The data needs to be returned in full, exactly as it reads.

--- START ---

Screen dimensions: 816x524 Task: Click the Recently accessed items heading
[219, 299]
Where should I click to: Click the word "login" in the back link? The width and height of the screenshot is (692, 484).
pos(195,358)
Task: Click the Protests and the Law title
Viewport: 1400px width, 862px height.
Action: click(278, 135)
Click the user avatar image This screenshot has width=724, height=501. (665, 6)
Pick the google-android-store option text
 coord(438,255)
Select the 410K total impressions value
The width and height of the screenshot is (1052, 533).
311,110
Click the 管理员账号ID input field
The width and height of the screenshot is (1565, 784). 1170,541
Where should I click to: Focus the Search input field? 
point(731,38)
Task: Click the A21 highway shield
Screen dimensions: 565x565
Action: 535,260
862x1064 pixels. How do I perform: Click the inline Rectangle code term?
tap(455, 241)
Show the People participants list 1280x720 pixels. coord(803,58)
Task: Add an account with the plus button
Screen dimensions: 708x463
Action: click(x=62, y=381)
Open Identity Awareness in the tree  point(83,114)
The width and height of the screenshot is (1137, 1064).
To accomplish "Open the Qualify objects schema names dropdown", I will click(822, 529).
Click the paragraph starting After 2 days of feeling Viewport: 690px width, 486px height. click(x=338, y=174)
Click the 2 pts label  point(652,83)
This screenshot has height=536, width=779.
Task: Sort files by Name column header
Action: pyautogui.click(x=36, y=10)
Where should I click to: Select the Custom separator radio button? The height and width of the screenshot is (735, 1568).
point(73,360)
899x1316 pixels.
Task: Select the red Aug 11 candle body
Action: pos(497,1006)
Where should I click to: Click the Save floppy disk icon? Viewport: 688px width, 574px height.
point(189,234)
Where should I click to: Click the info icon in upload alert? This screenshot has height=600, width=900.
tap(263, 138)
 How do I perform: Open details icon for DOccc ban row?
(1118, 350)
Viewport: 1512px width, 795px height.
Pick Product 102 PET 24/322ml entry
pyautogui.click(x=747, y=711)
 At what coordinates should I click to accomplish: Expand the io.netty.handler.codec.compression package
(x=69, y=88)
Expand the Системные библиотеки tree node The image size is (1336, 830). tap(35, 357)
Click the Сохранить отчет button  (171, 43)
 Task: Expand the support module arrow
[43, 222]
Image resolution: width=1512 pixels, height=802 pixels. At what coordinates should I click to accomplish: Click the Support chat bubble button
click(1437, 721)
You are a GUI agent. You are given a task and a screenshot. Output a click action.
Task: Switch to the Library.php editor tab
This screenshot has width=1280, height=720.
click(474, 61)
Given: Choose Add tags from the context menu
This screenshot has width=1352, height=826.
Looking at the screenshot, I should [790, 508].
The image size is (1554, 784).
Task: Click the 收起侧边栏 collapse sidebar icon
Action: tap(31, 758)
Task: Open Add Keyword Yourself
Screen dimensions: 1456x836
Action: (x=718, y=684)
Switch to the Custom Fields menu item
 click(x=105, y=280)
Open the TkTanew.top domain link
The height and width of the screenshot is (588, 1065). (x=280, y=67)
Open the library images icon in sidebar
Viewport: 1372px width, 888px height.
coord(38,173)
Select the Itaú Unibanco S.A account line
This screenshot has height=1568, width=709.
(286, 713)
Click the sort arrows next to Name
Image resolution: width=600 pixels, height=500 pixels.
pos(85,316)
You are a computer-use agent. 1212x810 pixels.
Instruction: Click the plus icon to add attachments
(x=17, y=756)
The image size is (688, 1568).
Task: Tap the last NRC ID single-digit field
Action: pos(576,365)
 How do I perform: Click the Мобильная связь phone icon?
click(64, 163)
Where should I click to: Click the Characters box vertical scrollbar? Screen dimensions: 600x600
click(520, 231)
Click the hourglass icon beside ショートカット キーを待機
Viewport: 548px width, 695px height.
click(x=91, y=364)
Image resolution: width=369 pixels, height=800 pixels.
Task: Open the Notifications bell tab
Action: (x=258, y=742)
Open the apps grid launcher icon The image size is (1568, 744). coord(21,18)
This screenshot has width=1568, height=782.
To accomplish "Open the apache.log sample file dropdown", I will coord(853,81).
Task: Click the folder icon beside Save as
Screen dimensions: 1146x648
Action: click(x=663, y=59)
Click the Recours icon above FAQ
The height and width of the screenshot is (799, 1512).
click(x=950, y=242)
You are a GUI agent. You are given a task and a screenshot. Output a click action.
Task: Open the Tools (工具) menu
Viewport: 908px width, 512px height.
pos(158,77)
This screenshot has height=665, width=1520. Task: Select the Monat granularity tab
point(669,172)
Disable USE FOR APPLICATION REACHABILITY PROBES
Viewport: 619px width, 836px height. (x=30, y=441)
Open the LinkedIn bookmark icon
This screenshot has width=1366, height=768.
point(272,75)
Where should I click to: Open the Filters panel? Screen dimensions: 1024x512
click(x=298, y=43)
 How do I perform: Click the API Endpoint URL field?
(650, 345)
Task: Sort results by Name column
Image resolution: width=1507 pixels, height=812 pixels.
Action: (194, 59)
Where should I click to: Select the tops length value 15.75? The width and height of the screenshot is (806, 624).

--- END ---

RESPONSE BOX:
Screen dimensions: 816x524 Task: Click the Recently accessed items heading
[219, 299]
Where should I click to: Click the word "login" in the back link? The width and height of the screenshot is (692, 484).
pos(195,358)
Task: Click the Protests and the Law title
Viewport: 1400px width, 862px height.
Action: click(278, 135)
Click the user avatar image This screenshot has width=724, height=501. (665, 6)
Pick the google-android-store option text
 coord(438,255)
Select the 410K total impressions value
The width and height of the screenshot is (1052, 533).
311,110
Click the 管理员账号ID input field
The width and height of the screenshot is (1565, 784). 1170,541
Where should I click to: Focus the Search input field? 
point(731,38)
Task: Click the A21 highway shield
Screen dimensions: 565x565
Action: 535,260
862x1064 pixels. How do I perform: Click the inline Rectangle code term?
tap(455, 241)
Show the People participants list 1280x720 pixels. coord(803,58)
Task: Add an account with the plus button
Screen dimensions: 708x463
Action: click(x=62, y=381)
Open Identity Awareness in the tree  point(83,114)
The width and height of the screenshot is (1137, 1064).
To accomplish "Open the Qualify objects schema names dropdown", I will click(822, 529).
Click the paragraph starting After 2 days of feeling Viewport: 690px width, 486px height. click(x=338, y=174)
Click the 2 pts label  point(652,83)
This screenshot has height=536, width=779.
Task: Sort files by Name column header
Action: pyautogui.click(x=36, y=10)
Where should I click to: Select the Custom separator radio button? The height and width of the screenshot is (735, 1568).
point(73,360)
899x1316 pixels.
Task: Select the red Aug 11 candle body
Action: pos(497,1006)
Where should I click to: Click the Save floppy disk icon? Viewport: 688px width, 574px height.
point(189,234)
Where should I click to: Click the info icon in upload alert? This screenshot has height=600, width=900.
tap(263, 138)
 How do I perform: Open details icon for DOccc ban row?
(1118, 350)
Viewport: 1512px width, 795px height.
Pick Product 102 PET 24/322ml entry
pyautogui.click(x=747, y=711)
 At what coordinates should I click to accomplish: Expand the io.netty.handler.codec.compression package
(x=69, y=88)
Expand the Системные библиотеки tree node The image size is (1336, 830). tap(35, 357)
Click the Сохранить отчет button  (171, 43)
 Task: Expand the support module arrow
[43, 222]
Image resolution: width=1512 pixels, height=802 pixels. At what coordinates should I click to accomplish: Click the Support chat bubble button
click(1437, 721)
You are a GUI agent. You are given a task and a screenshot. Output a click action.
Task: Switch to the Library.php editor tab
This screenshot has width=1280, height=720.
click(474, 61)
Given: Choose Add tags from the context menu
This screenshot has width=1352, height=826.
Looking at the screenshot, I should [790, 508].
The image size is (1554, 784).
Task: Click the 收起侧边栏 collapse sidebar icon
Action: tap(31, 758)
Task: Open Add Keyword Yourself
Screen dimensions: 1456x836
Action: (x=718, y=684)
Switch to the Custom Fields menu item
 click(x=105, y=280)
Open the TkTanew.top domain link
The height and width of the screenshot is (588, 1065). (x=280, y=67)
Open the library images icon in sidebar
Viewport: 1372px width, 888px height.
coord(38,173)
Select the Itaú Unibanco S.A account line
This screenshot has height=1568, width=709.
(286, 713)
Click the sort arrows next to Name
Image resolution: width=600 pixels, height=500 pixels.
pos(85,316)
You are a computer-use agent. 1212x810 pixels.
Instruction: Click the plus icon to add attachments
(x=17, y=756)
The image size is (688, 1568).
Task: Tap the last NRC ID single-digit field
Action: pos(576,365)
 How do I perform: Click the Мобильная связь phone icon?
click(64, 163)
Where should I click to: Click the Characters box vertical scrollbar? Screen dimensions: 600x600
click(520, 231)
Click the hourglass icon beside ショートカット キーを待機
Viewport: 548px width, 695px height.
click(x=91, y=364)
Image resolution: width=369 pixels, height=800 pixels.
Task: Open the Notifications bell tab
Action: (x=258, y=742)
Open the apps grid launcher icon The image size is (1568, 744). coord(21,18)
This screenshot has width=1568, height=782.
To accomplish "Open the apache.log sample file dropdown", I will coord(853,81).
Task: Click the folder icon beside Save as
Screen dimensions: 1146x648
Action: click(x=663, y=59)
Click the Recours icon above FAQ
The height and width of the screenshot is (799, 1512).
click(x=950, y=242)
You are a GUI agent. You are given a task and a screenshot. Output a click action.
Task: Open the Tools (工具) menu
Viewport: 908px width, 512px height.
pos(158,77)
This screenshot has height=665, width=1520. Task: Select the Monat granularity tab
point(669,172)
Disable USE FOR APPLICATION REACHABILITY PROBES
Viewport: 619px width, 836px height. (x=30, y=441)
Open the LinkedIn bookmark icon
This screenshot has width=1366, height=768.
point(272,75)
Where should I click to: Open the Filters panel? Screen dimensions: 1024x512
click(x=298, y=43)
 How do I perform: Click the API Endpoint URL field?
(650, 345)
Task: Sort results by Name column
Image resolution: width=1507 pixels, height=812 pixels.
Action: (194, 59)
Where should I click to: Select the tops length value 15.75? The width and height of the screenshot is (806, 624).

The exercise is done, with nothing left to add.